The thing that strikes me most about the size of things was not the fact that you had a super-detailed city (you didn't), but that it simply -felt- large. Granted, navigation was confusing - but it doesn't have to be. A more careful structuring of the layout of the major cities would make finding things much easier. There's been a lot of research on procedural generation in the intervening years, so much so that we can now generate highly plausible modern city layouts - why not extend it to medieval ones?
This scope also led to a different approach to city game play. You weren't able to explore and map and memorize every city, nor were you able to interrogate every NPC - so getting from job to job effectively became a navigation mini-game, and NPCs were simply there to be atmosphere and signposts, not conversationalists. Whether or not you enjoyed this was another thing. It certainly was distinctive, and neatly dodged the issue of creating believable AI.
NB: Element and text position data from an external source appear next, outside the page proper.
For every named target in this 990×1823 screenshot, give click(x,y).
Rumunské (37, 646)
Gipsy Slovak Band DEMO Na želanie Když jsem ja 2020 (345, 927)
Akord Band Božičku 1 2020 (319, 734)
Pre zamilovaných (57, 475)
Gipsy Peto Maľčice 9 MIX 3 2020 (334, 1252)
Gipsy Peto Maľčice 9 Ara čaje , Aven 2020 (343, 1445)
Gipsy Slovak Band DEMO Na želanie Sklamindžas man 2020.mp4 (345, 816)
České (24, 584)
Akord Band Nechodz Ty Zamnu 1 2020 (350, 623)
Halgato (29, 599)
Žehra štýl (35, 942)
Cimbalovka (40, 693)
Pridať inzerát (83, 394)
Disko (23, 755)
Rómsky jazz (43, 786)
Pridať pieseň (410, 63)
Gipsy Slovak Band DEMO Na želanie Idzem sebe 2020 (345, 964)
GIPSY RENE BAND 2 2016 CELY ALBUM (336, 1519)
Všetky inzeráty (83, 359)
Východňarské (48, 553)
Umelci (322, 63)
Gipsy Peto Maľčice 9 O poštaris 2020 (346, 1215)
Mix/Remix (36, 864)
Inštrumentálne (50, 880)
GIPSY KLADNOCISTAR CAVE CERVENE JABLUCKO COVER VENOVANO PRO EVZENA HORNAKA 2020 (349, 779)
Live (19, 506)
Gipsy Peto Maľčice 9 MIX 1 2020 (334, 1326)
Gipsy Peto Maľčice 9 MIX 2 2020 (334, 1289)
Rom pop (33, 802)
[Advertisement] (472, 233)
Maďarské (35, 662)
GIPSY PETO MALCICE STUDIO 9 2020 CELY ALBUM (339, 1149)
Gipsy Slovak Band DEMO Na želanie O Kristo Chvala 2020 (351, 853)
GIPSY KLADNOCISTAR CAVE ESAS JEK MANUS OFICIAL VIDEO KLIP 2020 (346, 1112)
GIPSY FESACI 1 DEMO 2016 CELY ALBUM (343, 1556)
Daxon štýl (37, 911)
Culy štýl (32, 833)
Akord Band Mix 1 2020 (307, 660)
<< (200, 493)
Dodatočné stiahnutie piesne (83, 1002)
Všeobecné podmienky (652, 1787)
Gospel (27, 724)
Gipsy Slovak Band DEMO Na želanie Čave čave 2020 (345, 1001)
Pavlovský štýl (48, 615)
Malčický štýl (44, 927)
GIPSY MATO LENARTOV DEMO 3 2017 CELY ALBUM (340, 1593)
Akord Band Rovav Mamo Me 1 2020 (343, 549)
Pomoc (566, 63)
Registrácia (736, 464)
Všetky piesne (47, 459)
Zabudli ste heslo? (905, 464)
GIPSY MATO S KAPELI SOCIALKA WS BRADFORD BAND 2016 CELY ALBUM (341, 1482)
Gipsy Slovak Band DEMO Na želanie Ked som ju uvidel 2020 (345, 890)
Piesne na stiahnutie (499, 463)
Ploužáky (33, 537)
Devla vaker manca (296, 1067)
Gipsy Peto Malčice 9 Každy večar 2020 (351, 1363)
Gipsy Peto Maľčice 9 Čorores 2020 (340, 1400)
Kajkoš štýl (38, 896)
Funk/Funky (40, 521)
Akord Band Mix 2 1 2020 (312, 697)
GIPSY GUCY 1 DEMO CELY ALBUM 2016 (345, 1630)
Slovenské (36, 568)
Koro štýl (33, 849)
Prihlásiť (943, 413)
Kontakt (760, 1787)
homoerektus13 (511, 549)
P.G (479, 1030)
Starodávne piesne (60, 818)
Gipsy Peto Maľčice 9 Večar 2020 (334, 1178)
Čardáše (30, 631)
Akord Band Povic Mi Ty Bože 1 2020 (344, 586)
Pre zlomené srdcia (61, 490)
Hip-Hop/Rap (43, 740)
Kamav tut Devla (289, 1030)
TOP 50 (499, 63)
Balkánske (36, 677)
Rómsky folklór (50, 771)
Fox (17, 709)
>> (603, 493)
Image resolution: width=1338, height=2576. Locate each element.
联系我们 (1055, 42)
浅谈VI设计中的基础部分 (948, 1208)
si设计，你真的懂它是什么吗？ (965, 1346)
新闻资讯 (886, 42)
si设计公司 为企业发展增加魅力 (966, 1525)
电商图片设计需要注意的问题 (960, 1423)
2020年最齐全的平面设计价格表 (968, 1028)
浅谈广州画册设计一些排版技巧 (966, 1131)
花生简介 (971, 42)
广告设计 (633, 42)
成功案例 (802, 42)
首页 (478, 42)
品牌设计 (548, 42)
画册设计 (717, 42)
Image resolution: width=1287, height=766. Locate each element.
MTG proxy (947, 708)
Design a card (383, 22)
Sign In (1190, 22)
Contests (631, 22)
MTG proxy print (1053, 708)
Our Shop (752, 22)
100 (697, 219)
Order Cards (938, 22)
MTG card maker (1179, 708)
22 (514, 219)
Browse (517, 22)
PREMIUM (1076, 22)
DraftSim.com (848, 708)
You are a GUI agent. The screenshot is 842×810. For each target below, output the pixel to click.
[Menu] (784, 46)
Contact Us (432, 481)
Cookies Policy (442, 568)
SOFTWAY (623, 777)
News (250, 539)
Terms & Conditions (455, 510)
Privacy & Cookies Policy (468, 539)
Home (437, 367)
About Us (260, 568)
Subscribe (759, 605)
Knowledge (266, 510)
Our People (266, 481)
So, I'd like to see some kind of return to this 'feel' (with a mix of hand-crafted and generated content), rather than a constant shrinking of scope. Unfortunately with the push towards more detailed models, this isn't going to happen with a mainstream title unless we can find a way of generating many high-detail assets with a minimum of manpower.
Fans and indie devs on the other hand, aren't held to the same graphical standard, and are free to muck about and experiment in their own time
I do very much like the hand-crafted feel of Morrowind though. As a sequel, I would have preferred MW with larger cities and dungeons, instead things seem to shrink again with Oblivion, and lose any fantastical charm.